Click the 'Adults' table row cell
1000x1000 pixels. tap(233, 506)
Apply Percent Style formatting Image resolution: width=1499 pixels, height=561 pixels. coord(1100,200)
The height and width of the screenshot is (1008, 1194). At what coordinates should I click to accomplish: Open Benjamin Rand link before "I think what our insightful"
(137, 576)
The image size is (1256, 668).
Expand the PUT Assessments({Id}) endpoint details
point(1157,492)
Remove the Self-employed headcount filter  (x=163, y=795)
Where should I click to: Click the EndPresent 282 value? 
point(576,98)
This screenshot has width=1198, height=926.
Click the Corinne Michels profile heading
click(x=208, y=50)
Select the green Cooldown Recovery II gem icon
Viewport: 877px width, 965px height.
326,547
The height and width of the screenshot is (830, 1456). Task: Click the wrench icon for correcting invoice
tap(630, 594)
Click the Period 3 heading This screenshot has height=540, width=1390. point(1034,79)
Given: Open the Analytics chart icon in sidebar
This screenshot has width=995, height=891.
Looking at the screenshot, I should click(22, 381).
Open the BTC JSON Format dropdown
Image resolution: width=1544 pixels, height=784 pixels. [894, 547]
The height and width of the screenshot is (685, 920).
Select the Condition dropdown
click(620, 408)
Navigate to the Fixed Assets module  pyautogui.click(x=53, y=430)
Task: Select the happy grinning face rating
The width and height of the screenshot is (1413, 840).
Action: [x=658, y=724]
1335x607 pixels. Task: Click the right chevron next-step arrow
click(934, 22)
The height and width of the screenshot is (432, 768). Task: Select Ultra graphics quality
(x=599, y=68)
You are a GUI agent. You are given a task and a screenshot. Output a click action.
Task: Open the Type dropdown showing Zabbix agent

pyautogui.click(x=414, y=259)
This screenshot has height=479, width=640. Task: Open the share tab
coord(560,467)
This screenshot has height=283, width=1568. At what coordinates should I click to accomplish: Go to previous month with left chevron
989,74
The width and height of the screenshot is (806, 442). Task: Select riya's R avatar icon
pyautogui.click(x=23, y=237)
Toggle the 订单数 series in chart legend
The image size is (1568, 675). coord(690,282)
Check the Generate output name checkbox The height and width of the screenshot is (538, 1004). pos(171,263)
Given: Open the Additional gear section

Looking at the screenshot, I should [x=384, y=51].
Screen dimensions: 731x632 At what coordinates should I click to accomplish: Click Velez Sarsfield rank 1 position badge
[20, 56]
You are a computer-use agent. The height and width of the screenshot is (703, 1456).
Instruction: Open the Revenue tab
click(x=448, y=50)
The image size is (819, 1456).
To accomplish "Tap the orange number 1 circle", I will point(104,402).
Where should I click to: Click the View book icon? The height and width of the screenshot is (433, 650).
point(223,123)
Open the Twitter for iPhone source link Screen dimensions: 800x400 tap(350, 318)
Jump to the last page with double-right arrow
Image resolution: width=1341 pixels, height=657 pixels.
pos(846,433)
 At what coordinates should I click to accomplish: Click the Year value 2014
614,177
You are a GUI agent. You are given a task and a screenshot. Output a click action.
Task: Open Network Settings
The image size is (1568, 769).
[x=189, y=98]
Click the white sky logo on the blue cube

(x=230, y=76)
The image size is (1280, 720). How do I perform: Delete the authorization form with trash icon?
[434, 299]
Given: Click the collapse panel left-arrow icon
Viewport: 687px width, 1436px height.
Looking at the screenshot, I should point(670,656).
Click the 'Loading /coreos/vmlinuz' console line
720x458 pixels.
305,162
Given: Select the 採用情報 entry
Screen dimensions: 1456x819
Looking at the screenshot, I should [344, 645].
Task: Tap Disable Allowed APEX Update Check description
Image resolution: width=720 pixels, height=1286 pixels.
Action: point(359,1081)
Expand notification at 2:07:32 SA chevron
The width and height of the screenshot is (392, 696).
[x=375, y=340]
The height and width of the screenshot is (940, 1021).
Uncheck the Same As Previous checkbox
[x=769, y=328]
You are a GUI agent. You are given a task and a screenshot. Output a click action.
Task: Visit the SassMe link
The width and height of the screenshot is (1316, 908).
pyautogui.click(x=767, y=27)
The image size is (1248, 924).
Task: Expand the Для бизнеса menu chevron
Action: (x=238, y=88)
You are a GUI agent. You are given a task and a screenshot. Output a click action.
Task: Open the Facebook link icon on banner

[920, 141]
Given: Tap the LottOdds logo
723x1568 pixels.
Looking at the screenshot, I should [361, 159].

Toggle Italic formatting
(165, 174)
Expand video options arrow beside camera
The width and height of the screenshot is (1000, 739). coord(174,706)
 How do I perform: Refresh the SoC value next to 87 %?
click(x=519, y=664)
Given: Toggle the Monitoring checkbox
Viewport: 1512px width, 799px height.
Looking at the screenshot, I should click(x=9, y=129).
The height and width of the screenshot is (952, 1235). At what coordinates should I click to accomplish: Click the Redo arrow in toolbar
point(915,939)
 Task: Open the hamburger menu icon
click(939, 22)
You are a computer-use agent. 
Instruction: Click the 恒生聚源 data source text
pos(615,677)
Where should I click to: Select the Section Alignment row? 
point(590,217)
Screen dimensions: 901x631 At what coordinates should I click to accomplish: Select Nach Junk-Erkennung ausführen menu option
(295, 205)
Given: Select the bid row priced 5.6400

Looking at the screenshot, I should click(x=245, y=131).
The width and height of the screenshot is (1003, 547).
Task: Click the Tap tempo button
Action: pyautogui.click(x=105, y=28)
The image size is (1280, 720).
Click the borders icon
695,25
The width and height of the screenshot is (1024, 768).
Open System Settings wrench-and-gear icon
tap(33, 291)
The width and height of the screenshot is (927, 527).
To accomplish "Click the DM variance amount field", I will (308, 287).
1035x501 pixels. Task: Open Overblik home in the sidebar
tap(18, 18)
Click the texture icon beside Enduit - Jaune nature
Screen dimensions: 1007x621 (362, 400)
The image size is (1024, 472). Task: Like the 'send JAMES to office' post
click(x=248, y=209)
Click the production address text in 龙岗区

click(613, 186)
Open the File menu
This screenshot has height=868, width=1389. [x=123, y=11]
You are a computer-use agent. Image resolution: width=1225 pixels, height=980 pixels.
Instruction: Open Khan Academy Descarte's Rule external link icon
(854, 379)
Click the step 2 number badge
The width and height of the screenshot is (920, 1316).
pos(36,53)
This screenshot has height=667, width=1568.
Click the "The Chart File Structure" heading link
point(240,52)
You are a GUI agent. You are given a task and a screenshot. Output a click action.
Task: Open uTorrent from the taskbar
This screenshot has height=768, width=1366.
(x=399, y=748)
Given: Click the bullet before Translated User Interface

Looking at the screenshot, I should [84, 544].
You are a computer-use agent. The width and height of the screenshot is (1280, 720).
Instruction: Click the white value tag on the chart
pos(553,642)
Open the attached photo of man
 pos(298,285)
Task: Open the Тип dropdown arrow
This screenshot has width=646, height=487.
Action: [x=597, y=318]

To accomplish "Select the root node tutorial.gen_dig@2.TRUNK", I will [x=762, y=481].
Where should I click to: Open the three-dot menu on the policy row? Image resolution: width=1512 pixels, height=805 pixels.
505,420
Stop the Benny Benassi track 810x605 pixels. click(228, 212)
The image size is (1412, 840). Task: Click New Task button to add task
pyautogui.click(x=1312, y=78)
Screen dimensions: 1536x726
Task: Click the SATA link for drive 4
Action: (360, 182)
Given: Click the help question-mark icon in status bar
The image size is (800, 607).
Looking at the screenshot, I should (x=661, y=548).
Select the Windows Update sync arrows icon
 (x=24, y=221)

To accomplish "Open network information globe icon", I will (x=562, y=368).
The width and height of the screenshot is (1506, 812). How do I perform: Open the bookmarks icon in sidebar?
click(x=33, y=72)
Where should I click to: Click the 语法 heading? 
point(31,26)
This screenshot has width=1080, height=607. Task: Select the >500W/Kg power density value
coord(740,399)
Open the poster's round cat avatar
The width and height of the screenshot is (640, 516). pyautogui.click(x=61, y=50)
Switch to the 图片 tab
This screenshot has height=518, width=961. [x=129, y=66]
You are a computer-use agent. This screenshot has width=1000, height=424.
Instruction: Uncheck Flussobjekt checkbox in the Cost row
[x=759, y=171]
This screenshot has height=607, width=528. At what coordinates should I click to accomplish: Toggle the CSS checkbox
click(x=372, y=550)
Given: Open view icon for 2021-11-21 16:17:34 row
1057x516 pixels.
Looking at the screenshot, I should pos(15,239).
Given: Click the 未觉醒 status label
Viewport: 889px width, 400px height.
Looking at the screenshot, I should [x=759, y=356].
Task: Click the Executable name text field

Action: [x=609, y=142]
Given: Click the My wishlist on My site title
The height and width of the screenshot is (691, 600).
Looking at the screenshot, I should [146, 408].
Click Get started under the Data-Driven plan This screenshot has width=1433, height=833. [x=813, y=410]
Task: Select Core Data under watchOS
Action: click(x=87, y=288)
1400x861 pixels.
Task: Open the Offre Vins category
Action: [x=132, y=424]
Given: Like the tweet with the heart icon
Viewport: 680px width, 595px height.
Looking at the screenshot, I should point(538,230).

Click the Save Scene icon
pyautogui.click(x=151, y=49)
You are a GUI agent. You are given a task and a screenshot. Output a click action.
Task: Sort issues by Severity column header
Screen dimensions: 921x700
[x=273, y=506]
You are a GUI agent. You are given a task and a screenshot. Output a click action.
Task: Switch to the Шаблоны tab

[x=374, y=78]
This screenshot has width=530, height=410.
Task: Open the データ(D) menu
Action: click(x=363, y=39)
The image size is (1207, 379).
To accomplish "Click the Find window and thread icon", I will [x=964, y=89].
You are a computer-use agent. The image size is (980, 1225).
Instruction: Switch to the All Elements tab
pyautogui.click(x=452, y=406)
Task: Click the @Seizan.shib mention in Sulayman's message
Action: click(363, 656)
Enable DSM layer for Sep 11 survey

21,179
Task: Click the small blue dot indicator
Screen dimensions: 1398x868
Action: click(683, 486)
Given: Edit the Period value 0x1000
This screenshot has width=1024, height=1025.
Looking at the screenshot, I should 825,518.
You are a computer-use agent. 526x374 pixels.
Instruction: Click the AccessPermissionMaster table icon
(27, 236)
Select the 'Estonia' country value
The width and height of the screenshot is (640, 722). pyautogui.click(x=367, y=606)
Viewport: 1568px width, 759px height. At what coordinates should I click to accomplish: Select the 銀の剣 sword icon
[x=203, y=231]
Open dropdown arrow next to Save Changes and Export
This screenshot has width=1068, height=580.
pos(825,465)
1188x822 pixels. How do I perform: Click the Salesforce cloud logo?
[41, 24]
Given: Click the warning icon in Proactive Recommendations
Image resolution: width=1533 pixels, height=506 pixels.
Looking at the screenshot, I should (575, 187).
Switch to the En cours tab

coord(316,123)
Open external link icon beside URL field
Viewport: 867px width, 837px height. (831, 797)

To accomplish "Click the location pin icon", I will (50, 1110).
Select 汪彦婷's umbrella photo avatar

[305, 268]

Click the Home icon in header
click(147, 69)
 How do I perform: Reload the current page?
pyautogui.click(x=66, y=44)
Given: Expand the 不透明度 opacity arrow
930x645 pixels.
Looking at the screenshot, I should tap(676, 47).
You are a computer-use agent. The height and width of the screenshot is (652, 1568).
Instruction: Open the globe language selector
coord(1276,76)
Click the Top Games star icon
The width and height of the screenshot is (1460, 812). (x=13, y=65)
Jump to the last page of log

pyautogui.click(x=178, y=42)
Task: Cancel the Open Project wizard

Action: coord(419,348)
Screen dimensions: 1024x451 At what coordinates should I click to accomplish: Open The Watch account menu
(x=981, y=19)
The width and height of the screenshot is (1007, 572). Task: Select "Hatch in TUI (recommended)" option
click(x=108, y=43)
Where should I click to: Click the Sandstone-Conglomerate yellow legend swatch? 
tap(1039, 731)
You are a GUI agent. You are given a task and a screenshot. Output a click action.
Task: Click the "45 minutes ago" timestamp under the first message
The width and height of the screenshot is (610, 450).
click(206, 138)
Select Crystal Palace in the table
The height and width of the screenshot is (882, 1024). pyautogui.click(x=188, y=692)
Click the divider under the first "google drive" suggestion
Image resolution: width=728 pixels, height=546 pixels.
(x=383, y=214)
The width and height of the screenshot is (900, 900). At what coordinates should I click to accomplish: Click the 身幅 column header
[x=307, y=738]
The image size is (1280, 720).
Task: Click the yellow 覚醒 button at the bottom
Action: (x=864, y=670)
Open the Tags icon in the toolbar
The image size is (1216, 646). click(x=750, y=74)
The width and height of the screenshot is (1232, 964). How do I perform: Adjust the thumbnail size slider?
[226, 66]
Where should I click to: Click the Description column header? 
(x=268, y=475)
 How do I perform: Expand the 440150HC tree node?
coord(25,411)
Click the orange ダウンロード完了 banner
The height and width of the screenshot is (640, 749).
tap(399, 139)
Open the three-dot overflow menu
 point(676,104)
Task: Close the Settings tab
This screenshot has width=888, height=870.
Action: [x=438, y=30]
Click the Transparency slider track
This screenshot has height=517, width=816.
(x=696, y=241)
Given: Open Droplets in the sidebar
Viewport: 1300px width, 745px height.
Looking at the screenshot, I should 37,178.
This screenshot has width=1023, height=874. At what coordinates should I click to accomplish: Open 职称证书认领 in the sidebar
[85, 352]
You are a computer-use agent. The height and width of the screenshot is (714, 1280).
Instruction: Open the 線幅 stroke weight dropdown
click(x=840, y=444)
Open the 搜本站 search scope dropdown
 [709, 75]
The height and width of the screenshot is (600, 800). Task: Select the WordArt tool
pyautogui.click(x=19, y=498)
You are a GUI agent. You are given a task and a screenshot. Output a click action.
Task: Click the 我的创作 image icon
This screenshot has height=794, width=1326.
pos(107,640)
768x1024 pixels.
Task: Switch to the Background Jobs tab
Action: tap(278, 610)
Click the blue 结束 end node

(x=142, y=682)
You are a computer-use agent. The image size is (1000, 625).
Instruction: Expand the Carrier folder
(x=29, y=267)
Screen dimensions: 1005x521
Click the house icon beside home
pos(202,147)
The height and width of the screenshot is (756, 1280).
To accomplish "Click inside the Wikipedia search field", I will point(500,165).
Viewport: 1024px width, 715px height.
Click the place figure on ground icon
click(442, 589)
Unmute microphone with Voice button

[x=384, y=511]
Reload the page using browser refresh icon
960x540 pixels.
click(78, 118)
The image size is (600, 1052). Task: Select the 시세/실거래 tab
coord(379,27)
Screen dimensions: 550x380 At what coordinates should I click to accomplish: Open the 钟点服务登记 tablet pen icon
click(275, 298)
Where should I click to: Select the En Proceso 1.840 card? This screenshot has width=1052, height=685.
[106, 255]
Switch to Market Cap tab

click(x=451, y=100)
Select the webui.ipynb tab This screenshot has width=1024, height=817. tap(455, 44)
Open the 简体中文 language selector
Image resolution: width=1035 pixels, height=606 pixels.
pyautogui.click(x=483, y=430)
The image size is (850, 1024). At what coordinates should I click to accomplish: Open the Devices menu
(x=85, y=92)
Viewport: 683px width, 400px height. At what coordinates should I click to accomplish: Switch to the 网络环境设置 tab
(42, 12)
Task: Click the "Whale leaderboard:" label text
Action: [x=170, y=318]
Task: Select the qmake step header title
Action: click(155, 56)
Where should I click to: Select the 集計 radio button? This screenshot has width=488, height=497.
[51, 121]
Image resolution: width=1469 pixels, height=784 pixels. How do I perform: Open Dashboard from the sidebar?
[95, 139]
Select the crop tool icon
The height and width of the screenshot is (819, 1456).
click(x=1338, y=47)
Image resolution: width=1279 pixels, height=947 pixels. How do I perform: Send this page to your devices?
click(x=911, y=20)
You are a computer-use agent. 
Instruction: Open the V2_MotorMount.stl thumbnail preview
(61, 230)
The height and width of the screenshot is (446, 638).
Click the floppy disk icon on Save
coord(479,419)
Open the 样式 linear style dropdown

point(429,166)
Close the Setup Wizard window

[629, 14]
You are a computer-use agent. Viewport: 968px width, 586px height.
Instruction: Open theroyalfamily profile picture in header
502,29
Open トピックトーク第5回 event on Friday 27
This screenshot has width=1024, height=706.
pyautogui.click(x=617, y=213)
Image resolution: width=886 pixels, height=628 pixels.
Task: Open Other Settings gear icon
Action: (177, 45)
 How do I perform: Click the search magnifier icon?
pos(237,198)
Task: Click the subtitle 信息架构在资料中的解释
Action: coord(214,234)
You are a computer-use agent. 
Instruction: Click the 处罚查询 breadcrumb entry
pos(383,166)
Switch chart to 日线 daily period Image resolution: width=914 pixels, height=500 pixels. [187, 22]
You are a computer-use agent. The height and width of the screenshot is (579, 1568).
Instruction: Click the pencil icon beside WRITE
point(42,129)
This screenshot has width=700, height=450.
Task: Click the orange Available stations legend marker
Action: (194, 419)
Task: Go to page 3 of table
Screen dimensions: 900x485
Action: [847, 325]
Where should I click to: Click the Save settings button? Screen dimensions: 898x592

----------

* TASK INSTRUCTIONS
One stretch of the lines above is wanted, from the line that contains "This screenshot has height=667, width=1568." through the line that contains "Task: Open uTorrent from the taskbar". Output it exactly.

* EXERCISE RESULT
This screenshot has height=667, width=1568.
Click the "The Chart File Structure" heading link
point(240,52)
You are a GUI agent. You are given a task and a screenshot. Output a click action.
Task: Open uTorrent from the taskbar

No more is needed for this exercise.